Traceback (most recent call last):
  File "C:\Users\HP\PycharmProjects\nayaproject\venv\lib\site-packages\pytesseract\pytesseract.py", line 170, in run_tesseract
proc = subprocess.Popen(cmd_args, **subprocess_args())
  File "C:\Users\HP\AppData\Local\Programs\Python\Python36\lib\subprocess.py", line 709, in __init__
restore_signals, start_new_session)
  File "C:\Users\HP\AppData\Local\Programs\Python\Python36\lib\subprocess.py", line 997, in _execute_child
startupinfo)

FileNotFoundError: [WinError 2] The system cannot find the file specified

During handling of the above exception, another exception occurred:

Traceback (most recent call last):
  File "C:/Users/HP/PycharmProjects/nayaproject/new.py", line 17, in <module>
text = pytesseract.image_to_string(Image.fromarray(g))
  File "C:\Users\HP\PycharmProjects\nayaproject\venv\lib\site-packages\pytesseract\pytesseract.py", line 294, in image_to_string
return run_and_get_output(*args)
  File "C:\Users\HP\PycharmProjects\nayaproject\venv\lib\site-packages\pytesseract\pytesseract.py", line 202, in run_and_get_output
run_tesseract(**kwargs)
  File "C:\Users\HP\PycharmProjects\nayaproject\venv\lib\site-packages\pytesseract\pytesseract.py", line 172, in run_tesseract
raise TesseractNotFoundError()
pytesseract.pytesseract.TesseractNotFoundError: tesseract is not installed or it's not in your path

I am working on PyCharm, and I've already installed Pillow, numpy, opencv-python, pip and pytesseract for this project.


Solution

  • Since I guess gray_scale_image is output from OpenCV and is therefore numpy array as error suggests

    AttributeError: 'numpy.ndarray' object has no attribute 'read'

    you need to transform array to PIL object. From my own experience, I suggest you to automaticly transform numpy array to np.uint8, because PIL works with 8bit and you usually dont have overview of what gets out of OpenCV algorithms.
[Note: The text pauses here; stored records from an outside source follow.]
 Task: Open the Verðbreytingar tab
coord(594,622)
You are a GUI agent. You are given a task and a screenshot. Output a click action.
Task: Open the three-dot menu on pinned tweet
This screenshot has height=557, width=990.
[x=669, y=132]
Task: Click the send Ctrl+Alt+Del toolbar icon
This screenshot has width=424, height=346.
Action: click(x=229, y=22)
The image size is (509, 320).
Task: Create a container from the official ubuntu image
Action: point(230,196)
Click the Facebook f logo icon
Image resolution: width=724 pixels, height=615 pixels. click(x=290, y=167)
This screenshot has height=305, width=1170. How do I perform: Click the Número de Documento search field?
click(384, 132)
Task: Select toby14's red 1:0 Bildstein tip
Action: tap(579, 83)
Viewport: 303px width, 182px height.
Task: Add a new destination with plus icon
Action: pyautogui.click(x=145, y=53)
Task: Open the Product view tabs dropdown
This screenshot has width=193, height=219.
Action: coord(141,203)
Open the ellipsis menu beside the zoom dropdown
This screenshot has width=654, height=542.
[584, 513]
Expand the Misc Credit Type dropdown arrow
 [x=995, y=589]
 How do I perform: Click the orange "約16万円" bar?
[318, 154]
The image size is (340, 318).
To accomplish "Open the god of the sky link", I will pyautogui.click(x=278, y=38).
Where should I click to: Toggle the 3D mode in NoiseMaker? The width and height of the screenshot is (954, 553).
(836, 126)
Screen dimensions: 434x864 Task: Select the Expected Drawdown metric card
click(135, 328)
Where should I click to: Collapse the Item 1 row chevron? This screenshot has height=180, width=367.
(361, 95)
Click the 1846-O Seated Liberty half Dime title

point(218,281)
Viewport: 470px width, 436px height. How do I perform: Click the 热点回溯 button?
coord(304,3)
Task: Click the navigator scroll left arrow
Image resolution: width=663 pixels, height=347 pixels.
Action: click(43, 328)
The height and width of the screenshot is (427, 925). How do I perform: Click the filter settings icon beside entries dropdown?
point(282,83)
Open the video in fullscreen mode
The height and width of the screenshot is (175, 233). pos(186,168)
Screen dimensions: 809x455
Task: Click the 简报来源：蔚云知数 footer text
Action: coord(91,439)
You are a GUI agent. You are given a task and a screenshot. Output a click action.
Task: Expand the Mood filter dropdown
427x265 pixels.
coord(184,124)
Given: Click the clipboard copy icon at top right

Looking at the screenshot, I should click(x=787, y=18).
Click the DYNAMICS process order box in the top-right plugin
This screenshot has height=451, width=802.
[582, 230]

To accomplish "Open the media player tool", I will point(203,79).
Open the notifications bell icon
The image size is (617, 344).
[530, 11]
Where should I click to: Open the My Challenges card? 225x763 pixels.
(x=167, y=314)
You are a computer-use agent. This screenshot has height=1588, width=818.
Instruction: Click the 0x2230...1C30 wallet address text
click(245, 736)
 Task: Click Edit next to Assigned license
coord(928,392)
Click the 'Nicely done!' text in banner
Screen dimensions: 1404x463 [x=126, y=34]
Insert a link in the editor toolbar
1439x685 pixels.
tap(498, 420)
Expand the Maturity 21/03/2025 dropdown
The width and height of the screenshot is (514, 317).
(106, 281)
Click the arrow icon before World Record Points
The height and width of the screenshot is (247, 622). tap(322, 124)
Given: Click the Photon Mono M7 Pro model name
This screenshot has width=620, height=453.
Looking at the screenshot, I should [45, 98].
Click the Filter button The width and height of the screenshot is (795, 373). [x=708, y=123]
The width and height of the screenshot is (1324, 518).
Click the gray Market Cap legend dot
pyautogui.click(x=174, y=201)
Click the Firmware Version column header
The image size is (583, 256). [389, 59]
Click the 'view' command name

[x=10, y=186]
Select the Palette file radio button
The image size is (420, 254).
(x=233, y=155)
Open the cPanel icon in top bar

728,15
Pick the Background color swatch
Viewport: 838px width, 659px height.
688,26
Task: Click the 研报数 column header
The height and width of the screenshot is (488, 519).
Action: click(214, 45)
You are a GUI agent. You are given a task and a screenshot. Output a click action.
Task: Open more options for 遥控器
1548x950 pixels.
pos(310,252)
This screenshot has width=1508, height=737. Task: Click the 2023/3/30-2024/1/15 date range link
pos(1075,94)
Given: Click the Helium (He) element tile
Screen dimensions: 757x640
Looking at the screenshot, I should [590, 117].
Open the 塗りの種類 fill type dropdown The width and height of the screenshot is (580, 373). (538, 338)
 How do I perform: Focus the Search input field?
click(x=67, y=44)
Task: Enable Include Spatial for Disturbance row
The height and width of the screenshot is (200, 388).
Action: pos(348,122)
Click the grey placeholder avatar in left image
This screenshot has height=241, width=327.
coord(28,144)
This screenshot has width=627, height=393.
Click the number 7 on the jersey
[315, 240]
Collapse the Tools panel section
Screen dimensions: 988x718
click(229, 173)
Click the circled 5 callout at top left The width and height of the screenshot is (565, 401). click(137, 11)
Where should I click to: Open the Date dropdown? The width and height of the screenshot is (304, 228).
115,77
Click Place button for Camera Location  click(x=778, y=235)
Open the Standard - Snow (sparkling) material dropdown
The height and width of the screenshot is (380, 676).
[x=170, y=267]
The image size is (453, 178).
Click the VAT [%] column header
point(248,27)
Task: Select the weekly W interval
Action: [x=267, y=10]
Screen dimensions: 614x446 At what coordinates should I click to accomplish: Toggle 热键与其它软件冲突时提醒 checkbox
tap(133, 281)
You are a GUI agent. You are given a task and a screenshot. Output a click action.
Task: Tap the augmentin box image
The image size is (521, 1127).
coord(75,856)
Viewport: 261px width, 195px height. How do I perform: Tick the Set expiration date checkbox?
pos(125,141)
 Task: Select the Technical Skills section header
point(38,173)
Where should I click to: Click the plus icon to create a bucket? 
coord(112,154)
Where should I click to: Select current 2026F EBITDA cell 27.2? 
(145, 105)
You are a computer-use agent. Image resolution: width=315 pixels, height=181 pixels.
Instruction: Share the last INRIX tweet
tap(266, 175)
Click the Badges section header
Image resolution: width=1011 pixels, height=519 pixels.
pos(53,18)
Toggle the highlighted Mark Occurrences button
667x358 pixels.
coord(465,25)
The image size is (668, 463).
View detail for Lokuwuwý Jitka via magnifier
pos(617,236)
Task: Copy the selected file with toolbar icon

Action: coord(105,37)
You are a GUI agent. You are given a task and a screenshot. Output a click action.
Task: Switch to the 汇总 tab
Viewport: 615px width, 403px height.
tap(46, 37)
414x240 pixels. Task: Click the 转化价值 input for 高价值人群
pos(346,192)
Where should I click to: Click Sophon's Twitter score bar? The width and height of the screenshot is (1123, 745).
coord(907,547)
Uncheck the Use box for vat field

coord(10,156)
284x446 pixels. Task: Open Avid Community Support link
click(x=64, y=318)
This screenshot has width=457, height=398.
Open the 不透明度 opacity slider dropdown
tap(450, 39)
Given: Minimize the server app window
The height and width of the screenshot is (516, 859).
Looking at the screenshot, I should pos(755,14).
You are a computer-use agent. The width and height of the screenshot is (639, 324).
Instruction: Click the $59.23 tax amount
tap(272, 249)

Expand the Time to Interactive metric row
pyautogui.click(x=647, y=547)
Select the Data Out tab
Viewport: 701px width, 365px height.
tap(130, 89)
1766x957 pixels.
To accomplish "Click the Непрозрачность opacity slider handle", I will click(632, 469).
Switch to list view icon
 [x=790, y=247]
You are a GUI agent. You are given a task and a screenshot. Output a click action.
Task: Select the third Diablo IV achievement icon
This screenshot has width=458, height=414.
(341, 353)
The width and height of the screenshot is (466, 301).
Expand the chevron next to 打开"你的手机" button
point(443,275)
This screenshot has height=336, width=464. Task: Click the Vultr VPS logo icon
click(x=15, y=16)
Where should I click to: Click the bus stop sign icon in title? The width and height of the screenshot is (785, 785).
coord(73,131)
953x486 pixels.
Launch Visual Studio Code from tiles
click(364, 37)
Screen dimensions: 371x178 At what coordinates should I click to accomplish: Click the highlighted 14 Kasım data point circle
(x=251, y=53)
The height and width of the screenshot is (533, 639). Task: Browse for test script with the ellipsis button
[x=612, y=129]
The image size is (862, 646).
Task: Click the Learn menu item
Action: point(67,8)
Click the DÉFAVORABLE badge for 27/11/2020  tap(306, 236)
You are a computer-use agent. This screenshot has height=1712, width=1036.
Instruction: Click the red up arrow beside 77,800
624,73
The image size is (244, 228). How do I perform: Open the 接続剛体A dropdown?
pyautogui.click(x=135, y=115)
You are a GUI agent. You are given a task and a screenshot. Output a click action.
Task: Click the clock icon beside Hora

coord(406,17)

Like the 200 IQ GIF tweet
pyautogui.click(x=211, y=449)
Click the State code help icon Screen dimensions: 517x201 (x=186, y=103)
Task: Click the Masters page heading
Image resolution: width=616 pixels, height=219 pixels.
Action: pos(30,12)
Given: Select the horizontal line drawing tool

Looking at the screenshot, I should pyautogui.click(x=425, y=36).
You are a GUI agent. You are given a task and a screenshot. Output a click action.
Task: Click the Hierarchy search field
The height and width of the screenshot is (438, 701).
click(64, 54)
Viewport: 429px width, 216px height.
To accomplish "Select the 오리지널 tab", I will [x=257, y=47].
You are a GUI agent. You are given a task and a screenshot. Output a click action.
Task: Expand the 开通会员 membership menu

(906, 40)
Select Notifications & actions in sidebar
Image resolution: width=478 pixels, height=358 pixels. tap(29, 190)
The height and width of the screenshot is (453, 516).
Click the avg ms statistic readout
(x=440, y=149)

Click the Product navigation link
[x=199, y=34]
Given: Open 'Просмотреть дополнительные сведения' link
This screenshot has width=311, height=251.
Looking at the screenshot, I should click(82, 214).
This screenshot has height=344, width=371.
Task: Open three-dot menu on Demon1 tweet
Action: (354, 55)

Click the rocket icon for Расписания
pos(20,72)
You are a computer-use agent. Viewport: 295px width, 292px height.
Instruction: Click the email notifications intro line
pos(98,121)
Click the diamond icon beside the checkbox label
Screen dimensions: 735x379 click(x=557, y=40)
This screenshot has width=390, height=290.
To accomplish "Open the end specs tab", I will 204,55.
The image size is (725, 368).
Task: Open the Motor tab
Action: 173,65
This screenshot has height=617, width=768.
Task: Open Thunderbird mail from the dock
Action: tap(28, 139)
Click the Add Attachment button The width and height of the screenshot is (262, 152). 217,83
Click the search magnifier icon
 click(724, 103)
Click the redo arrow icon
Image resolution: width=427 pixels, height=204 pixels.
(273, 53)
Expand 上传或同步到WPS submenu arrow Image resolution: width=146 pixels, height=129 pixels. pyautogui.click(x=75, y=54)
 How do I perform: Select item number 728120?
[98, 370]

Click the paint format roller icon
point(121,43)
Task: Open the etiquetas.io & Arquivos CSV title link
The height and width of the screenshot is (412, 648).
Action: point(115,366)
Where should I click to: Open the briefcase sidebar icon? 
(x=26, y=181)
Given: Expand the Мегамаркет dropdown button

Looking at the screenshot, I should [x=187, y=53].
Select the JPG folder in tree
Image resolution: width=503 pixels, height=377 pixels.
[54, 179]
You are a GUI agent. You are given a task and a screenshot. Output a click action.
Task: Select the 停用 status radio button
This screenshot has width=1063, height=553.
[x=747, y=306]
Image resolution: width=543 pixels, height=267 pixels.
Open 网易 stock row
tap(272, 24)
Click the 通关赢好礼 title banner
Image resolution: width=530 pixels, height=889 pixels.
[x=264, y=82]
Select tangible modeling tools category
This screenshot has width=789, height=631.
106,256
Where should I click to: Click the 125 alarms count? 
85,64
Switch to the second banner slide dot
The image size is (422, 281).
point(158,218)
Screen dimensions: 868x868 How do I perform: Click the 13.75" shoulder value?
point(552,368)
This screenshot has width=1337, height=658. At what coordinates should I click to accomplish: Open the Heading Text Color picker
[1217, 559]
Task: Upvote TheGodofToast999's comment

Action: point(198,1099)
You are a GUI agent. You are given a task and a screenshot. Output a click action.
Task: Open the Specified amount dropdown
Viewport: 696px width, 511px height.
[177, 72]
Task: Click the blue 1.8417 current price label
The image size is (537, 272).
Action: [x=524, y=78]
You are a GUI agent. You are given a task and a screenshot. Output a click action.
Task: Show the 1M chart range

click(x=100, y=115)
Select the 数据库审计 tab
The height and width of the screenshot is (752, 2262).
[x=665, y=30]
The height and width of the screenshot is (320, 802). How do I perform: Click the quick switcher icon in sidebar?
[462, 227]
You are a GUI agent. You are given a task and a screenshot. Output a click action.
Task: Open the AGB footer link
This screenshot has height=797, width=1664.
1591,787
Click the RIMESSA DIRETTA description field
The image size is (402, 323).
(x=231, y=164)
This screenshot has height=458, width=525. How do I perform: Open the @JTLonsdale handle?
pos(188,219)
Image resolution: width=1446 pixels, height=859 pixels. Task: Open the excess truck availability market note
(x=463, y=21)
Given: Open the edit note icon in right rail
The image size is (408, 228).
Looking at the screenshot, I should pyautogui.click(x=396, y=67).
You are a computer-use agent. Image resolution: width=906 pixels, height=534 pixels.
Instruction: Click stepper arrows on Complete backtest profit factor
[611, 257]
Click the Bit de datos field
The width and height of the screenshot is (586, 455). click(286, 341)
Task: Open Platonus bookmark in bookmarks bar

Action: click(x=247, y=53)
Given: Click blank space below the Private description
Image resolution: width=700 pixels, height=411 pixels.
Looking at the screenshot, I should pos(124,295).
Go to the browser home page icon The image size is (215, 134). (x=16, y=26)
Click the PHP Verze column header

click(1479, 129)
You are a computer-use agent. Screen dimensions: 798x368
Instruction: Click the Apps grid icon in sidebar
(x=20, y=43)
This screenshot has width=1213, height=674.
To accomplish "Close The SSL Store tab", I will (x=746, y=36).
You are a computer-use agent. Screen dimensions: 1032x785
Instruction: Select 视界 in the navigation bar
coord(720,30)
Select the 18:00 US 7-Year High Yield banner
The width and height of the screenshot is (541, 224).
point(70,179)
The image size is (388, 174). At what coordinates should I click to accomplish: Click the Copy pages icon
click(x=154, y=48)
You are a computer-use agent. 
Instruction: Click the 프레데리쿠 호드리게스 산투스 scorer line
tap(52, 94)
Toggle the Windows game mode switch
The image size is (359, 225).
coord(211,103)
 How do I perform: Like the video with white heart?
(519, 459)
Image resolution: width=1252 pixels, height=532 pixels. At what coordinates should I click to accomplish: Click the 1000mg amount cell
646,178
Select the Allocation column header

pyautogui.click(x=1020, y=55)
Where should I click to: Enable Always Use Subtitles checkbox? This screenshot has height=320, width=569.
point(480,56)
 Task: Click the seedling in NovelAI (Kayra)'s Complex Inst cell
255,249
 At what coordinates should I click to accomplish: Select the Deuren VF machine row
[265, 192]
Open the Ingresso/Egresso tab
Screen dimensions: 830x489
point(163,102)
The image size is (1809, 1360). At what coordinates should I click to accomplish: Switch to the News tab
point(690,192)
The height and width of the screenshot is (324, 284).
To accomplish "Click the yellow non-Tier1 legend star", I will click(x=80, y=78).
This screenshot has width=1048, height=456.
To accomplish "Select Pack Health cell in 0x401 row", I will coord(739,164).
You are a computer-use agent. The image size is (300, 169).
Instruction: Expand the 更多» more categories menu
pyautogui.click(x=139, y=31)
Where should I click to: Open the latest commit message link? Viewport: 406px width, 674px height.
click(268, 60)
    text = pytesseract.image_to_string(Image.fromarray(gray_scale_image.astype(np.uint8)))
    

    If the above mentioned doesnt work, you definitly dont pass Image array of any form. Try to type these to find character of arguemnt:

    print(type(gray_scale_image))
    print(gray_scale_image.shape)
    

    After this will solve your first problem, new one will occur of which you do not know yet. You need to add path to your pytesseract

    pytesseract.pytesseract.TesseractNotFoundError: tesseract is not installed or it's not in your path
    

    Solution is to add your path at the beginning

    pytesseract.pytesseract.tesseract_cmd = 'C:/Program Files (x86)/Tesseract-OCR/tesseract'
    TESSDATA_PREFIX = 'C:/Program Files (x86)/Tesseract-OCR'